(Beginning of Source data)

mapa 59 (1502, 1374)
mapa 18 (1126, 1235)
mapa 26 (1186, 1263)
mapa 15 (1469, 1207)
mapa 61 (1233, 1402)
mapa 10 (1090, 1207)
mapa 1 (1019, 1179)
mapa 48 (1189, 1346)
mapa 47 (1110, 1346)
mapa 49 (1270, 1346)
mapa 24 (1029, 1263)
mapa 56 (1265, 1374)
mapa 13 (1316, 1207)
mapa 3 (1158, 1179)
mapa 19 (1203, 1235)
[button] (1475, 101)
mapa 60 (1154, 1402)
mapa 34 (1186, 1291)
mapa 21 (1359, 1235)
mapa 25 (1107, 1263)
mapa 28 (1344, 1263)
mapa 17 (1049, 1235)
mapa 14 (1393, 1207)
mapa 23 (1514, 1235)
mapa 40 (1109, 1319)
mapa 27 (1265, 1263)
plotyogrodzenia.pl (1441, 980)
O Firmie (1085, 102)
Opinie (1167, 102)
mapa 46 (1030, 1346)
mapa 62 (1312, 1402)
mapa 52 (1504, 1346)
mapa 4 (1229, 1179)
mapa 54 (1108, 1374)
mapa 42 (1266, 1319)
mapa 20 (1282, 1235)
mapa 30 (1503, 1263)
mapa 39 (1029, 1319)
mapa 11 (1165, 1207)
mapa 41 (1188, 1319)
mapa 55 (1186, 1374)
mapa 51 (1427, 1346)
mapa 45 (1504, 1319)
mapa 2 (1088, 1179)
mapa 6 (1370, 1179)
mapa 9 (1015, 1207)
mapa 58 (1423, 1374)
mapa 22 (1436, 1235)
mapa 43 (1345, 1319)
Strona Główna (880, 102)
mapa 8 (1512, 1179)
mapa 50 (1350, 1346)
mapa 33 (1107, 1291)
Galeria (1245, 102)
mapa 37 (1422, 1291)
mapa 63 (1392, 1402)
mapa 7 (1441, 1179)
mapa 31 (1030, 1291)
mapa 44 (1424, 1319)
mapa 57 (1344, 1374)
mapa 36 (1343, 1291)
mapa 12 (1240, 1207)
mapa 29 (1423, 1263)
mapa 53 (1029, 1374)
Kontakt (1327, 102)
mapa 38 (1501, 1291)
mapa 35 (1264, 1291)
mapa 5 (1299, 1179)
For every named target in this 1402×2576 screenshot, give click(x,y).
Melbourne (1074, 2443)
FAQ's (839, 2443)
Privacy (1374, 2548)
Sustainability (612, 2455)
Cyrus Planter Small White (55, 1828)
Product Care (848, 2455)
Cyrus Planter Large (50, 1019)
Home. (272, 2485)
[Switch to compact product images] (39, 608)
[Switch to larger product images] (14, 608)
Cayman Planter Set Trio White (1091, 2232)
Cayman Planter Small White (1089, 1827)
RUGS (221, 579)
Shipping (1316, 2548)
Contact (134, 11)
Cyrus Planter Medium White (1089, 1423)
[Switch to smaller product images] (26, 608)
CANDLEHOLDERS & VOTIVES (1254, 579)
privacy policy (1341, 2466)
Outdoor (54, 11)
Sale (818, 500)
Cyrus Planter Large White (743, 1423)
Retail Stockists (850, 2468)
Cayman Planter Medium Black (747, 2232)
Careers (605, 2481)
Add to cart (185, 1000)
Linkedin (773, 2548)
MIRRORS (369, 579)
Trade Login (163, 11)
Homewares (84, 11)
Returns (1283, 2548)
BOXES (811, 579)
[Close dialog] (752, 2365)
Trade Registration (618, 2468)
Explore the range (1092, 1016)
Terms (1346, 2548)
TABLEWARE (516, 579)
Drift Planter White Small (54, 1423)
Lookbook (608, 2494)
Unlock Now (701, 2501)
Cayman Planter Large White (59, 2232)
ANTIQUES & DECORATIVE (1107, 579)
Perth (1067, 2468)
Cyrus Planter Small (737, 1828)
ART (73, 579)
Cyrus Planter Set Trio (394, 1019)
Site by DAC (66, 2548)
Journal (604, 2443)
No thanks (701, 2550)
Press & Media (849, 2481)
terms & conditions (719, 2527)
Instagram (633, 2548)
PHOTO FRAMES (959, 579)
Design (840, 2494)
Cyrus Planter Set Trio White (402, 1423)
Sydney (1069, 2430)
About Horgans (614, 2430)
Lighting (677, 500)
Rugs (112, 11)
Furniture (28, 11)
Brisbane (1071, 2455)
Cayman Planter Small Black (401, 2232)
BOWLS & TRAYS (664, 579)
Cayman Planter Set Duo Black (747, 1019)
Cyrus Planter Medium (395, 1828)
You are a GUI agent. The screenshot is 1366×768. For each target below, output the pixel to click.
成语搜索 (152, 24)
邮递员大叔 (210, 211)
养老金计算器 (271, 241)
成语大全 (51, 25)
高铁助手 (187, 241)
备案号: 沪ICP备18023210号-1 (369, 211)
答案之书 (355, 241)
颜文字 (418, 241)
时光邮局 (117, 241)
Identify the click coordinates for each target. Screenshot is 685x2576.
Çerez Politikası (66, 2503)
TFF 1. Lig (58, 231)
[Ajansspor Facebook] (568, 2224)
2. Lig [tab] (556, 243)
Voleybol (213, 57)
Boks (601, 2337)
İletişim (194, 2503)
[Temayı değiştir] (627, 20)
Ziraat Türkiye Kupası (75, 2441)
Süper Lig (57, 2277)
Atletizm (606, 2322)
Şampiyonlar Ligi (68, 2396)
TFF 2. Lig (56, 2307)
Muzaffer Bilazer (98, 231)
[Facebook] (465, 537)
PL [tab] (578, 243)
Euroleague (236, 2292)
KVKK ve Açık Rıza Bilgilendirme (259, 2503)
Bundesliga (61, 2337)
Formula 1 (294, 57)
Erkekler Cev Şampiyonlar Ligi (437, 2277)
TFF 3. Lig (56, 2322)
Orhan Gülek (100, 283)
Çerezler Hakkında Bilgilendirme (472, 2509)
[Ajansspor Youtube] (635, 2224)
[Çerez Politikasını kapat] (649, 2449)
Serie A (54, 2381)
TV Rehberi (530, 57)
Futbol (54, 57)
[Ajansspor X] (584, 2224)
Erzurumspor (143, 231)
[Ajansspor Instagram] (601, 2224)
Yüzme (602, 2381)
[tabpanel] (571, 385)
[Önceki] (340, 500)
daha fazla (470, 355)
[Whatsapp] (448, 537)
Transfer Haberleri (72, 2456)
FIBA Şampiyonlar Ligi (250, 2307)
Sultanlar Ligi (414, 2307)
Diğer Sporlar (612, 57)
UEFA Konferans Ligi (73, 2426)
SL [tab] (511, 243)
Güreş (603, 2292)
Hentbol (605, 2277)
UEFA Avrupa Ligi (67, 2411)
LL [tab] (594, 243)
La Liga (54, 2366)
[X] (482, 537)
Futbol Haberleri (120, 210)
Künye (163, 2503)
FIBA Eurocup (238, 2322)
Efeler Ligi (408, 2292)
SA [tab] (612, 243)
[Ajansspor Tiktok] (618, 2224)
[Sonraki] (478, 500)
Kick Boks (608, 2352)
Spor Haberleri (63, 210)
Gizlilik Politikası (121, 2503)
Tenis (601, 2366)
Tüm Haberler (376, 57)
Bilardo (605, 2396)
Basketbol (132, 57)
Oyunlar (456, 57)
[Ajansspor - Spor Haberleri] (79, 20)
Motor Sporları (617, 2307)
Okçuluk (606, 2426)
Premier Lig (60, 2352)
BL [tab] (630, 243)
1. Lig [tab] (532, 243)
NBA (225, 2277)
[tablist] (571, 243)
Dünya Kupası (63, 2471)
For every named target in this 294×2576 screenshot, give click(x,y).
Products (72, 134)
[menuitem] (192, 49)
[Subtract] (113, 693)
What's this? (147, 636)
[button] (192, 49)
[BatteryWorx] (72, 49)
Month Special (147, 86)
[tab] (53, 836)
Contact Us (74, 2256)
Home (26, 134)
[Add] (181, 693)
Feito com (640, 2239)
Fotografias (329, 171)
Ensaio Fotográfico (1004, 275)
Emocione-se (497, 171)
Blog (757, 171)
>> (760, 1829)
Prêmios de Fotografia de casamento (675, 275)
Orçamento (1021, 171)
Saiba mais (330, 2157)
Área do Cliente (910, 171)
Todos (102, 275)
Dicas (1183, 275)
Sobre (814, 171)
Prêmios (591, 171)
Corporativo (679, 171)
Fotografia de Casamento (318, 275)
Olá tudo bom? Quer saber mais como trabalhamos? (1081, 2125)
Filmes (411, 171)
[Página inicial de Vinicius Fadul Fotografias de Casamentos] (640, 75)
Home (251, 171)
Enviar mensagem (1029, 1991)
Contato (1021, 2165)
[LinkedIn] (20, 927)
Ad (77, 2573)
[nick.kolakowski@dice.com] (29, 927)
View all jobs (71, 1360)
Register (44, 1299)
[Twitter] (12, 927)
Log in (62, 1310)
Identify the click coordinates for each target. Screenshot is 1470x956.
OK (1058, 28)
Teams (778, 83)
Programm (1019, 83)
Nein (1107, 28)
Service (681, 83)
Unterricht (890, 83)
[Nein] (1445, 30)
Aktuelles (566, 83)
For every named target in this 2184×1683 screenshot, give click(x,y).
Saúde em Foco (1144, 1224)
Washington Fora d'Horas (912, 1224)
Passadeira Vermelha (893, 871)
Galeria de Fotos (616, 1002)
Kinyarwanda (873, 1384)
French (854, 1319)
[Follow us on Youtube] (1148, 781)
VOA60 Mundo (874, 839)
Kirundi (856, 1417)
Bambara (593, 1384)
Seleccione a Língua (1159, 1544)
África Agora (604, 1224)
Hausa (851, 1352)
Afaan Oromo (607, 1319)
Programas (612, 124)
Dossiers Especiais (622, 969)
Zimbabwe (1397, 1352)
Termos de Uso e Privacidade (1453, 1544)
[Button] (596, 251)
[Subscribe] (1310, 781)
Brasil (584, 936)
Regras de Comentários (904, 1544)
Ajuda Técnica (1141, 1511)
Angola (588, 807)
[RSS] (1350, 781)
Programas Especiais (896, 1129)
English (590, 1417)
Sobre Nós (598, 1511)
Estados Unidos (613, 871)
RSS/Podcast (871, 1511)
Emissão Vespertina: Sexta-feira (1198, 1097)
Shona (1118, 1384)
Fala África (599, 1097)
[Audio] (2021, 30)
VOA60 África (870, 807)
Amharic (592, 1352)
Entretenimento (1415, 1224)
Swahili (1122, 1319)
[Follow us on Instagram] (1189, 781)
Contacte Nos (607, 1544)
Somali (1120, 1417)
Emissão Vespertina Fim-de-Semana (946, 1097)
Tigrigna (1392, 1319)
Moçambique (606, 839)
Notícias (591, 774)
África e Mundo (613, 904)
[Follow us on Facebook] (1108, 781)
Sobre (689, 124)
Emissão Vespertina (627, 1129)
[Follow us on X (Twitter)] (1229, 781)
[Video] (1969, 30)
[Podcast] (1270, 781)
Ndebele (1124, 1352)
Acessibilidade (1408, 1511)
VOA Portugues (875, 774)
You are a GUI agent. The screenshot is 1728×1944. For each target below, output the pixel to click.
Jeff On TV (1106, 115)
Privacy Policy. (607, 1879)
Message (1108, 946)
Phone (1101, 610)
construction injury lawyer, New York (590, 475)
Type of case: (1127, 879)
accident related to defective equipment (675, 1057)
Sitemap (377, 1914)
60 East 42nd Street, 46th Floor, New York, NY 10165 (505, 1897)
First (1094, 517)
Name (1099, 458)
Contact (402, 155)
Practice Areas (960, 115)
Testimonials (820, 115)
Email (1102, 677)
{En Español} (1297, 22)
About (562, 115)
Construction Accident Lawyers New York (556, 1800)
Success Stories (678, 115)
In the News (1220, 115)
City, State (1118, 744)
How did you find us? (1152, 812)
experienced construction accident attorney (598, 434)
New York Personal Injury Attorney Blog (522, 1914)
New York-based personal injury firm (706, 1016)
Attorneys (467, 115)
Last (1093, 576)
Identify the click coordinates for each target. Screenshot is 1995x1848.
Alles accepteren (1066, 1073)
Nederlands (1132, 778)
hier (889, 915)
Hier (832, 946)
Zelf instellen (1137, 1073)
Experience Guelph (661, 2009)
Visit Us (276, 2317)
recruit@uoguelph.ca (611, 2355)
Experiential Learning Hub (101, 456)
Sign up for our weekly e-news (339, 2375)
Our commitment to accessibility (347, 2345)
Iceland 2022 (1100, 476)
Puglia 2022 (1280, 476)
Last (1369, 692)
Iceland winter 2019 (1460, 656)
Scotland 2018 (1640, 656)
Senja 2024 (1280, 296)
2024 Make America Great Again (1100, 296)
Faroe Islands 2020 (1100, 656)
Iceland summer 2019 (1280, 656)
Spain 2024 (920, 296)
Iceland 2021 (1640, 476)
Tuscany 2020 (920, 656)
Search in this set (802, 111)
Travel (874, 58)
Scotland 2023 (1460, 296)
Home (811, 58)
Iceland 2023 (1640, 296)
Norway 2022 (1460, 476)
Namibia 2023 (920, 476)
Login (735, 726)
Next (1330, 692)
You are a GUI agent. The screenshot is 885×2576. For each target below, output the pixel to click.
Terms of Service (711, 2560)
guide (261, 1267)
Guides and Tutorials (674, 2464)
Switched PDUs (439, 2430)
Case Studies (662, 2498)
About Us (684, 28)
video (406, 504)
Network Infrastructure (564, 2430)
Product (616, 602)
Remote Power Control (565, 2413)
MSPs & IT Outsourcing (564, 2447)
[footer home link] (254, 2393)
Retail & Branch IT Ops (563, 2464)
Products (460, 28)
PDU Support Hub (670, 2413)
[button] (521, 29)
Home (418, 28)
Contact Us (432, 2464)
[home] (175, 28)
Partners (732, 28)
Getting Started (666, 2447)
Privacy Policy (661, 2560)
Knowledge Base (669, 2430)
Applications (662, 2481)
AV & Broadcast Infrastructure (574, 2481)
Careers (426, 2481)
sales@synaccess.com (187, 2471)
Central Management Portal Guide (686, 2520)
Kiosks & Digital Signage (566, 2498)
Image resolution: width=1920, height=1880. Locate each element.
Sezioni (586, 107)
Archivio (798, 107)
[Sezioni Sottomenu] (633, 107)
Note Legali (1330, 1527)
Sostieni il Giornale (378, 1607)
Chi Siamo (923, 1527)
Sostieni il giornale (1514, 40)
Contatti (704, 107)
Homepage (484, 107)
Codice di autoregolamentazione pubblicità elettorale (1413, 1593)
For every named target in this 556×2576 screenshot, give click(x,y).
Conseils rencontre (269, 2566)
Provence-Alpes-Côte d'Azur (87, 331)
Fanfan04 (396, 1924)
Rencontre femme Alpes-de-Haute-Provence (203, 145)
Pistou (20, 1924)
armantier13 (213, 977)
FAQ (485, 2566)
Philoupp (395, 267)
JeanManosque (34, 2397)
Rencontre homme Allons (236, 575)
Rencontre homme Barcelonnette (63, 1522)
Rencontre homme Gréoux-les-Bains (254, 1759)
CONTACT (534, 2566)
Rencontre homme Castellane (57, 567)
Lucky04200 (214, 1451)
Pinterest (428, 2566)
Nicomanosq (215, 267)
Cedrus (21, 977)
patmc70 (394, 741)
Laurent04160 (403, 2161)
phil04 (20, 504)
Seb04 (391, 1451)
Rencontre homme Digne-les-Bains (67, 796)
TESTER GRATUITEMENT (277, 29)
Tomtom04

(End of Source data)

Take the entries above and return only the lines from the one with "ANTIQUES & DECORATIVE (1107, 579)" to the one with "Brisbane (1071, 2455)", both included, unchanged.

ANTIQUES & DECORATIVE (1107, 579)
Perth (1067, 2468)
Cyrus Planter Small (737, 1828)
ART (73, 579)
Cyrus Planter Set Trio (394, 1019)
Site by DAC (66, 2548)
Journal (604, 2443)
No thanks (701, 2550)
Press & Media (849, 2481)
terms & conditions (719, 2527)
Instagram (633, 2548)
PHOTO FRAMES (959, 579)
Design (840, 2494)
Cyrus Planter Set Trio White (402, 1423)
Sydney (1069, 2430)
About Horgans (614, 2430)
Lighting (677, 500)
Rugs (112, 11)
Furniture (28, 11)
Brisbane (1071, 2455)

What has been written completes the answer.